Ho voluto farlo attraverso l’unico modo che conosco: quello della vita delle persone e dei personaggi, un avvocato penalista e un giovane immigrato a cui vengono contestati atti e apologia del terrorismo islamista. Ho cercato di vivere con loro, immaginare con loro e come loro. Ho cercato di attraversare lo spazio e il tempo, sorvolando terre vicine e lontane, ripercorrendo secoli di battaglie e conflitti, scoprendo, così, inverosimili punti di contatto e indicibili pulsioni di passione e curiosità fra mondi in apparenza inconciliabili.
Ho cercato di percorrere quel corridoio di specchi che coincide con il Mediterraneo e si protende sino al vicino oriente e poi oltre verso l’antica Babilonia e ancora più a nord-est all’apice di Samarcanda, con un occhio che si allunga oltre l’ultimo oriente, sino alla più remota delle isole della Sonda che segna il confine estremo dell’Islam sul pianeta Terra.

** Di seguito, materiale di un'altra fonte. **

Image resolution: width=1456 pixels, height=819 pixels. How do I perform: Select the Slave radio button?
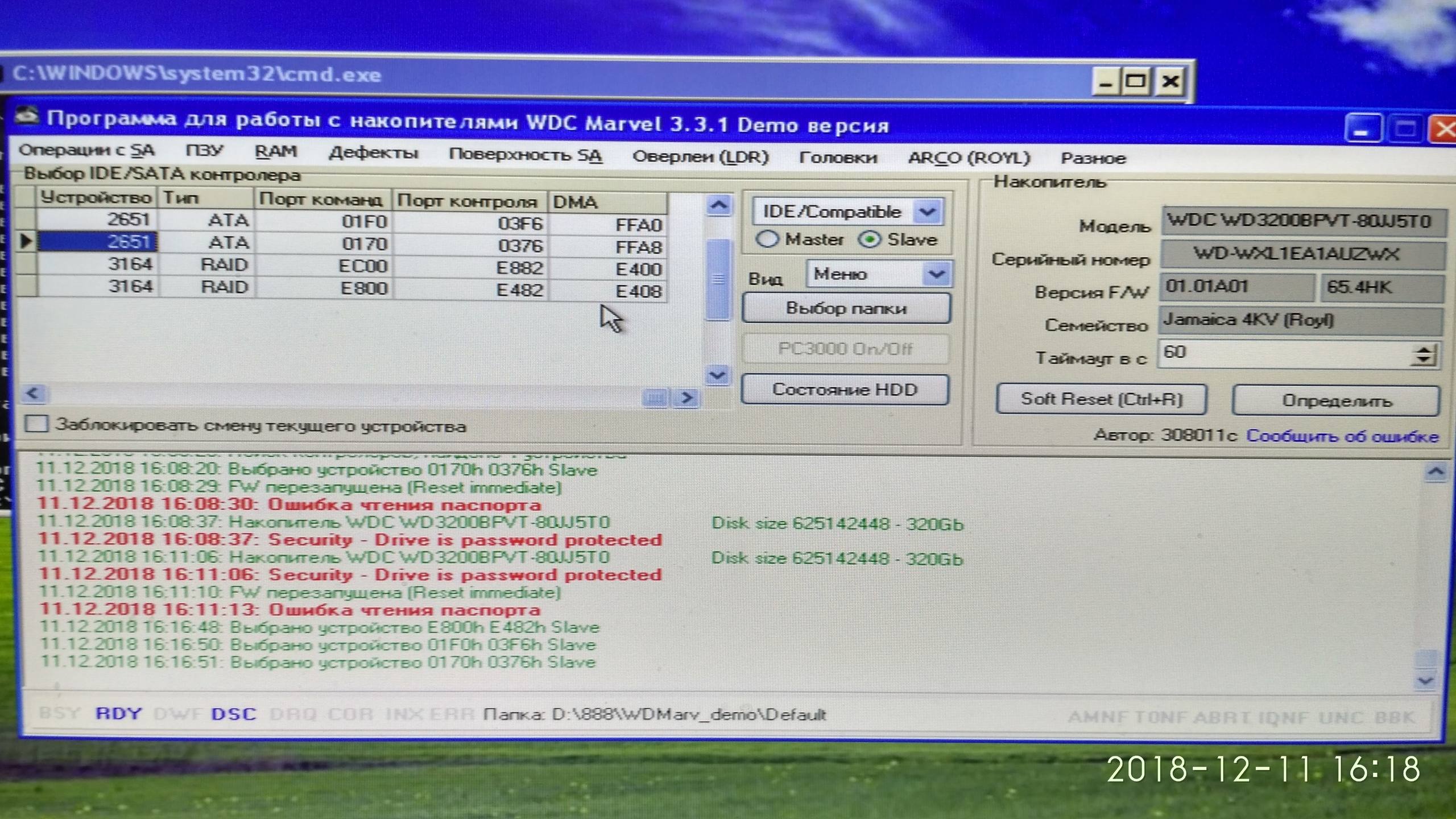pos(869,239)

Ho avvistato cumuli di pietre che nei deserti e sulle montagne componevano parole dedicate a Dio e invocato fonti letterarie che hanno accompagnato i voli dell’avvocato Ermetici, dal Don Chisciotte, a chiudere la tradizione cavalleresca, a Lo straniero di Camus capace di dettare un interrogativo senza soluzione sull’identità di ciascuno di noi.
Ho cercato di ascoltare le protagoniste femminili del romanzo: Enrica Lovisi, una donna non più giovane e sola, testimone d’accusa e protettrice di Ibrahim al tempo stesso; Maryam, la giovane traduttrice egiziana, anello di congiunzione, tanto vicina all’occidente da saper mantenere le distanze; Carla una prostituta che sa essere una regina carnale, appartenente a tutti e a nessuno, secondo l’unica legge che pare prevalere in occidente, quella della moneta.
In compagnia di queste anime erranti, proprio nel doppio senso della parola, ho voluto percorrerla e risalirla, come la spirale del minareto di Sammara, questa paradossale solitudine e ostilità che accompagna il nostro tempo così affollato di ogni tipo di connessione, relazione e apparente conoscenza, eppure nella moltitudine così desolato.